Soviet Azerbaijani painter (1919–1994)

Gullu Haji Naim Mustafa gizi Mustafayeva (Güllü Hacı Naim Mustafa qızı Mustafayeva, November 29, 1919–May 18, 1994) was a Soviet Azerbaijani artist and portrait painter. She was awarded the title of People's Artist of Azerbaijan.

== Biography ==
Gullu Mustafayeva was born on November 29, 1919, in Charjuy (now Türkmenabat), Turkestan ASSR (now Turkmenistan). She was originally from Shamakhi. In 1927, she moved with her family from Turkmenia to Baku, Old City.

Mustafayeva graduated from Azerbaijan State Art College in 1938. Mustafayeva created portraits of labor heroes, figures of science and art of her time.
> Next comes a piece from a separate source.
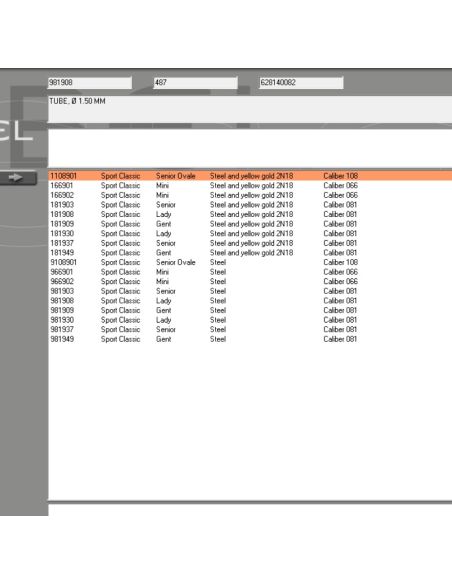
Task: Select row 181908 Lady Caliber 081
Action: coord(250,215)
Some of these are the portraits of the two-time Hero of Socialist Labor Basti Bagirova, ophthalmologist, doctor of medical sciences Umnisa Musabayova, neurologist, doctor of medical sciences Zahra Salayeva, people's artist Sattar Bahlulzade.

In Mustafayeva's works, children's portraits form a special series, the "our children" series. The portrait "Mahsati Ganjavi" created in 1947 has a special place in the artist's work. Her works are kept in National Art Museum of Azerbaijan and Azerbaijan State Art Gallery.

Mustafayeva died on May 18, 1994, in Baku, Azerbaijan.